**DATA FOR REVIEW**:
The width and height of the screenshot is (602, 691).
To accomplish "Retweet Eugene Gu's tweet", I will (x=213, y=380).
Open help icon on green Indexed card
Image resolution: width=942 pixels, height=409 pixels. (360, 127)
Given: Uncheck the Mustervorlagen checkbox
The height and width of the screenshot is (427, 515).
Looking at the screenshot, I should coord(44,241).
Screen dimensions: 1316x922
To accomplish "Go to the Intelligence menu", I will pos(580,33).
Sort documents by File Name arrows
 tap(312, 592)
==
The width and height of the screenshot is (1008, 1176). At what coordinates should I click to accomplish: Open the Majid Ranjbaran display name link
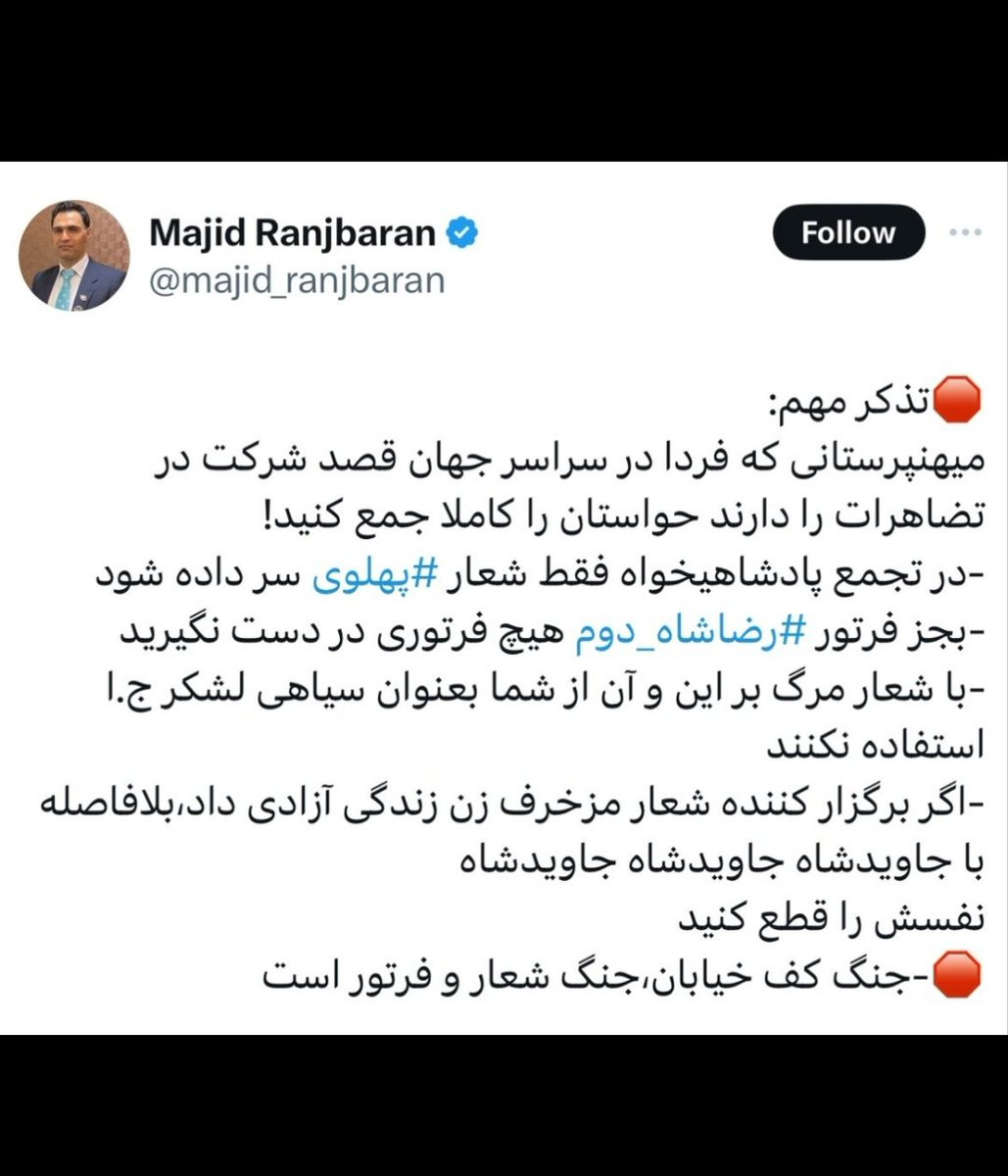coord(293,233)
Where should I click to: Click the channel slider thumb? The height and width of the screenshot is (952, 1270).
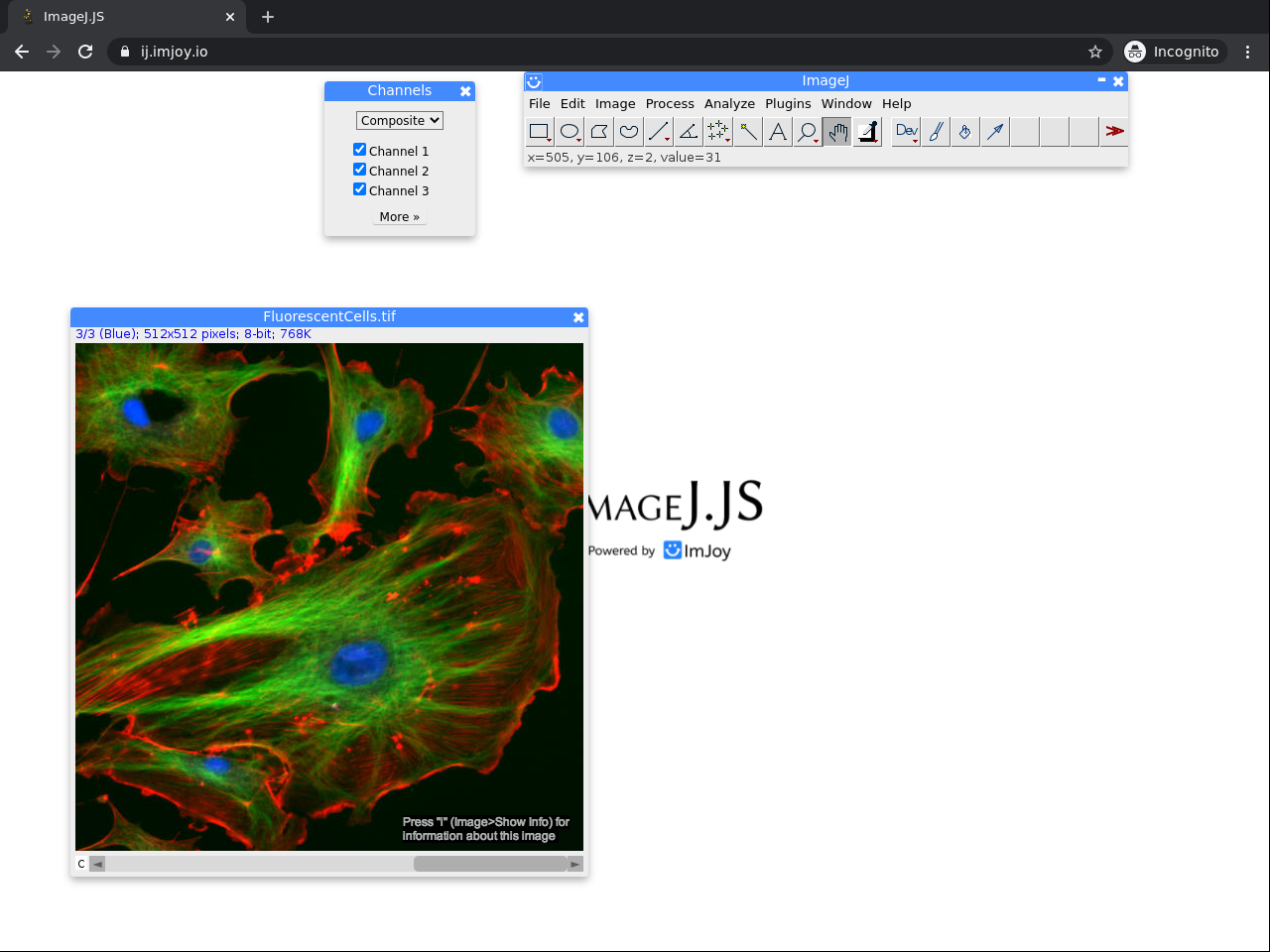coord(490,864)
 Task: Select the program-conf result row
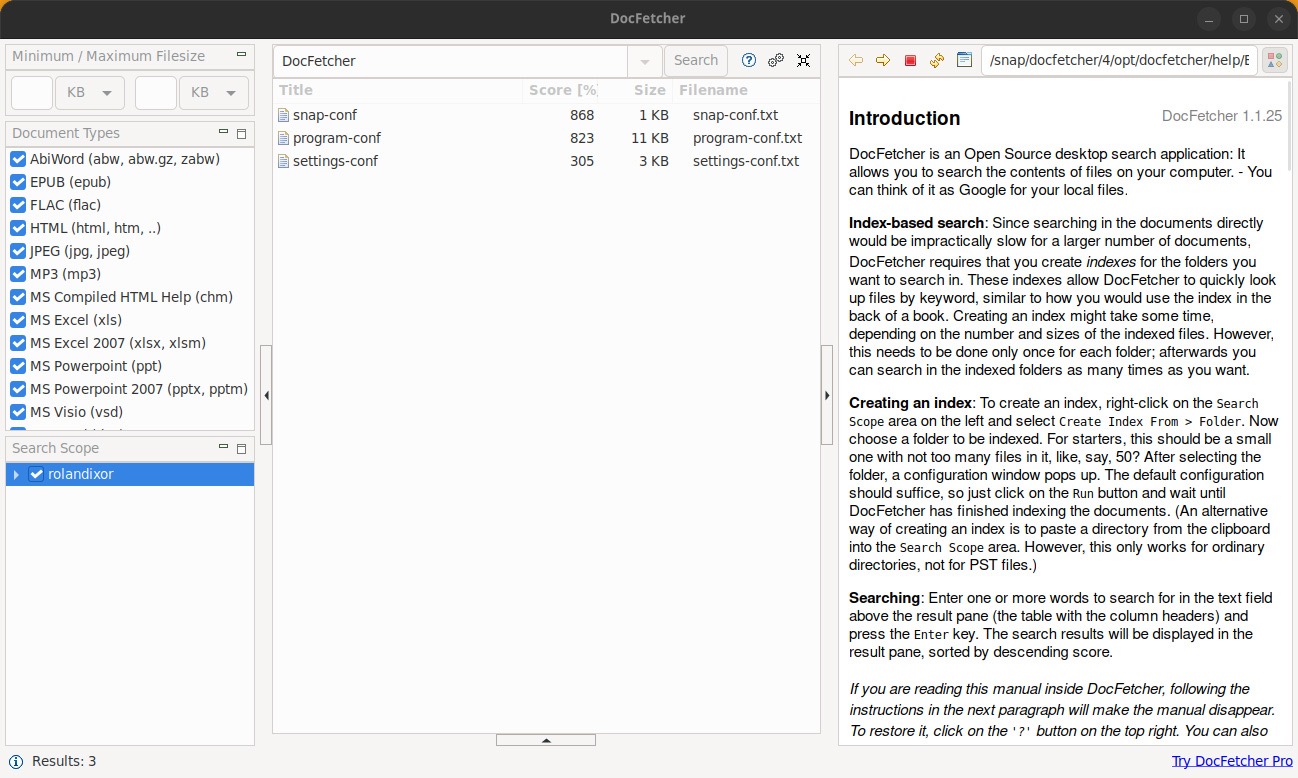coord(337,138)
==
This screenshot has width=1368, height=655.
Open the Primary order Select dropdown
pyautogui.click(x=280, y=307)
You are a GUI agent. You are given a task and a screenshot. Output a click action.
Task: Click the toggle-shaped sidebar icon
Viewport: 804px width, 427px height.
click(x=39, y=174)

**WORK ORDER**: Filter the records down to the lines containing the word "will", and copy those.

**EXERCISE RESPONSE**:
To accomplish "Retweet Eugene Gu's tweet", I will (x=213, y=380).
To accomplish "Go to the Intelligence menu", I will pos(580,33).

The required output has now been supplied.